Tusa returned to work the next day but reported a work injury to Volkswagen on April
16, when his pain continued to intensify as he worked. !d.

       Volkswagen offered Mr. Tusa a panel from which he selected Dr. Jaime Recasens
as authorized treating physician. (Ex. 9.) Dr. Recasens is located "on-site" at
Volkswagen and Mr. Tusa saw him immediately. (Ex. 5 at 2; Ex. 11 at 1.) Dr. Recasens'
note indicates Mr. Tusa mainly complained of back pain radiating down his left leg, but
reported no trauma, falls, heavy lifting or known mechanism of injury. (Ex. 11 at 1.) Dr.
Recasens assessed that Mr. Tusa had lumbar back pain with suspected sciatica but
returned him to work without restrictions. Id. at 2, 3. He also opined that Mr. Tusa's
injury did not arise primarily out of and in the course and scope of employment. I d. at 2.

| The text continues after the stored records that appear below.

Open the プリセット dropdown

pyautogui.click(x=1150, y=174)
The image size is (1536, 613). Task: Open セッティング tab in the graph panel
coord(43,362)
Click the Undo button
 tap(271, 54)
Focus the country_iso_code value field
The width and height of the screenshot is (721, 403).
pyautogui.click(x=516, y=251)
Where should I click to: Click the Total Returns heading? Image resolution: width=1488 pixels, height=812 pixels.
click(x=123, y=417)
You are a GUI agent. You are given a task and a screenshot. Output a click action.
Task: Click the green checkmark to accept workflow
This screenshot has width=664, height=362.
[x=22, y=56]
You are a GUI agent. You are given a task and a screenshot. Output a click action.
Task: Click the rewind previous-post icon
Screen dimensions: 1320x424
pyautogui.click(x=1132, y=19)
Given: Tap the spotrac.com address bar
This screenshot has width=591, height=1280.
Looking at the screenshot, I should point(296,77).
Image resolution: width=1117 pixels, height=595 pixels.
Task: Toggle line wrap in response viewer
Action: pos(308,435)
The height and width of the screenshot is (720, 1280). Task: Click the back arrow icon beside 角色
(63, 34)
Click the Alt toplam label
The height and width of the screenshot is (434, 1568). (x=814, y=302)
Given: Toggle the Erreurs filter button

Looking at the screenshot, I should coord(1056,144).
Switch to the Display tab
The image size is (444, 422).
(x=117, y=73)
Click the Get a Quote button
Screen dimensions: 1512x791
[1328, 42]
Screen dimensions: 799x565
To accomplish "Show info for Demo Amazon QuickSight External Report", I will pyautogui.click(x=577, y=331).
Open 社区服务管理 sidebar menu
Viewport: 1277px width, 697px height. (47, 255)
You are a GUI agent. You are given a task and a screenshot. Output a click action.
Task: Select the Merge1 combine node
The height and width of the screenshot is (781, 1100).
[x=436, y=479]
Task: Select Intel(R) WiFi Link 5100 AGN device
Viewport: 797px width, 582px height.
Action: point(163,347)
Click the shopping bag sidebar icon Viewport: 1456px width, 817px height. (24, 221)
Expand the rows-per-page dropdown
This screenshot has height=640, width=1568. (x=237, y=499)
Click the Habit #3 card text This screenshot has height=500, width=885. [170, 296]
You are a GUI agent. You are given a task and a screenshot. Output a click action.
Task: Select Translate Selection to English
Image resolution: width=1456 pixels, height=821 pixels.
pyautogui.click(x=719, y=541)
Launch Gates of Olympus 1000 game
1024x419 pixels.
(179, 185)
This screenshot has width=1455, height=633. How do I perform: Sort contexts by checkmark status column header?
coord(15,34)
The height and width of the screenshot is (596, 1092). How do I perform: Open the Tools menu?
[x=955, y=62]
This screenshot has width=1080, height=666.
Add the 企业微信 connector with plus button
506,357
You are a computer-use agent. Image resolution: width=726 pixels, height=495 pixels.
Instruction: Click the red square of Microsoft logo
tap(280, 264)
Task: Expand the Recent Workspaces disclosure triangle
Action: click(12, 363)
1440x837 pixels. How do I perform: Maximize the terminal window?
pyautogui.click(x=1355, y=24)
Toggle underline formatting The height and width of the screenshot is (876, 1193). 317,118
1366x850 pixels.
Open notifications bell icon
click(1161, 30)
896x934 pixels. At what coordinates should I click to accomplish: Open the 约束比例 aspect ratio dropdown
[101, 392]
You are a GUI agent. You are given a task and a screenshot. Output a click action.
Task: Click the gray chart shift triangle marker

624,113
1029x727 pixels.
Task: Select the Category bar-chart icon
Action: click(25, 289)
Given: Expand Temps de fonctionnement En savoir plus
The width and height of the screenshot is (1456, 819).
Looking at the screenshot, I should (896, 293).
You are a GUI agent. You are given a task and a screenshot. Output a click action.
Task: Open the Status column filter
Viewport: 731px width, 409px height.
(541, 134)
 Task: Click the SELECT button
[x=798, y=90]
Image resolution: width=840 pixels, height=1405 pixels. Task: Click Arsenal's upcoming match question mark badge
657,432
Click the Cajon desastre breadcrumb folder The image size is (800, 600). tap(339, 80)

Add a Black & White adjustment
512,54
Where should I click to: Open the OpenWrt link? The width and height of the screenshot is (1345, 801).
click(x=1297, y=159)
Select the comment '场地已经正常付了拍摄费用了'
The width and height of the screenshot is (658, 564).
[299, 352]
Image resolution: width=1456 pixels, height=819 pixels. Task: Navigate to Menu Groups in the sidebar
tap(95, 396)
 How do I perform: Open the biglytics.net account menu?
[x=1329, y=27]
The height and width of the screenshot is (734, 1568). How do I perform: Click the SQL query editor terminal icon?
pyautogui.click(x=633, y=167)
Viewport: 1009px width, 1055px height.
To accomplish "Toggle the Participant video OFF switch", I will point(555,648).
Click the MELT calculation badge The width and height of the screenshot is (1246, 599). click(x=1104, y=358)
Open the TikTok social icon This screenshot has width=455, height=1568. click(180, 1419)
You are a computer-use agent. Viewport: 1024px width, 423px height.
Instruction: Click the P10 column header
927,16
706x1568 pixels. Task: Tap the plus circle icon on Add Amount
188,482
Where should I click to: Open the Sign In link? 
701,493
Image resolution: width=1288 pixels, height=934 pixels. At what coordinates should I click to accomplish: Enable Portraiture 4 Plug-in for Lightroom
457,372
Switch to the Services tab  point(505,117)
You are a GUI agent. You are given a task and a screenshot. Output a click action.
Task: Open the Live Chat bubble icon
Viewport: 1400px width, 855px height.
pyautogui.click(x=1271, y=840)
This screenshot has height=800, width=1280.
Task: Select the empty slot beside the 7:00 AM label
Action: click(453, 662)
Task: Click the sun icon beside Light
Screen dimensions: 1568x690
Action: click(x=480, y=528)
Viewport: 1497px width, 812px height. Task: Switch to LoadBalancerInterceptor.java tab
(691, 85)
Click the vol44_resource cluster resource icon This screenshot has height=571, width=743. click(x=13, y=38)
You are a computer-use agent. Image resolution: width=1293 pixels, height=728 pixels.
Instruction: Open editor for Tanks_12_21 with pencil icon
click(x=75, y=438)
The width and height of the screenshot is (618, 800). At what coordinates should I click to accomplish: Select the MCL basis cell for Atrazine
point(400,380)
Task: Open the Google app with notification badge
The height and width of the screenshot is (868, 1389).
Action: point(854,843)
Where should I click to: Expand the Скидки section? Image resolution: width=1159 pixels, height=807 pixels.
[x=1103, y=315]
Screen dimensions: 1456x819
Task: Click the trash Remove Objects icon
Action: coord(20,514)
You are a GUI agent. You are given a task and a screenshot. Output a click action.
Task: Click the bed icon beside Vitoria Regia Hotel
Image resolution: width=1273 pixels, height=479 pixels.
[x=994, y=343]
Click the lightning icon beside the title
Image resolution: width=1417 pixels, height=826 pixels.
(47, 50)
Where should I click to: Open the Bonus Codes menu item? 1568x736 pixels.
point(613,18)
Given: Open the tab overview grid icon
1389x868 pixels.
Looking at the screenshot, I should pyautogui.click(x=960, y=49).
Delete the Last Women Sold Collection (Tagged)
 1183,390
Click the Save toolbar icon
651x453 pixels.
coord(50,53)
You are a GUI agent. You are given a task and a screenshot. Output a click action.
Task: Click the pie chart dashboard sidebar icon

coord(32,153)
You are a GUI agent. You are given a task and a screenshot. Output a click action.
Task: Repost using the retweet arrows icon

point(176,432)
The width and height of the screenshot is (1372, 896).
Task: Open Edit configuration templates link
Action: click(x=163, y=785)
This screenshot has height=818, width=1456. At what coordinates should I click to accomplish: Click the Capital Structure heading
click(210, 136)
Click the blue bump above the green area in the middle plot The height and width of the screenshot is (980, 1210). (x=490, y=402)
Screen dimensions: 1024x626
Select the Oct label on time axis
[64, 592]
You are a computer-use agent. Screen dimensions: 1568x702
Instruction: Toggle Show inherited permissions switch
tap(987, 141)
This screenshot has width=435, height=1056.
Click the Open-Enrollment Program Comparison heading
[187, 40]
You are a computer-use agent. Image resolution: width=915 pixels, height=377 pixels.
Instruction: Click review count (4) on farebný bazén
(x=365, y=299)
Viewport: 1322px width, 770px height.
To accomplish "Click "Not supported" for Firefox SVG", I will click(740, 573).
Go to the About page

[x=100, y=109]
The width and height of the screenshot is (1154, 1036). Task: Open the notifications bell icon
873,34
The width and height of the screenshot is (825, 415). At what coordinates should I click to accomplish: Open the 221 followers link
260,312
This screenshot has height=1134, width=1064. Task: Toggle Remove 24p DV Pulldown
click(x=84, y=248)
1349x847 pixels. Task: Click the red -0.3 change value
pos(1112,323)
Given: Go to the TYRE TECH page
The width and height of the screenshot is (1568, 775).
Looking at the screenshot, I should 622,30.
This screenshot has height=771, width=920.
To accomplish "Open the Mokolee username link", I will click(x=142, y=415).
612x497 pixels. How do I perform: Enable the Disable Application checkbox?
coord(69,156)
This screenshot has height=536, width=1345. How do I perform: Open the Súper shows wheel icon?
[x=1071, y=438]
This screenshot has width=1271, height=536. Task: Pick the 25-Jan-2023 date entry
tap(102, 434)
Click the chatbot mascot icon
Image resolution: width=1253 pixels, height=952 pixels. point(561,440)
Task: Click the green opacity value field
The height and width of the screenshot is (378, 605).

       On May 7, Mr. Tusa gave a recorded statement to Volkswagen's carrier. (Ex. 5 at
5.) In response to a question about how he was injured, Mr. Tusa stated:

       I am being 100% honest with you. I mean, they're calling it an injury. I'm
       not sure I did anything to my body, I mean I didn't hit anything, or
       anything like that. It's just I started feeling pain ... and I reported it. ...
       All I know is I hurt and it's not going away.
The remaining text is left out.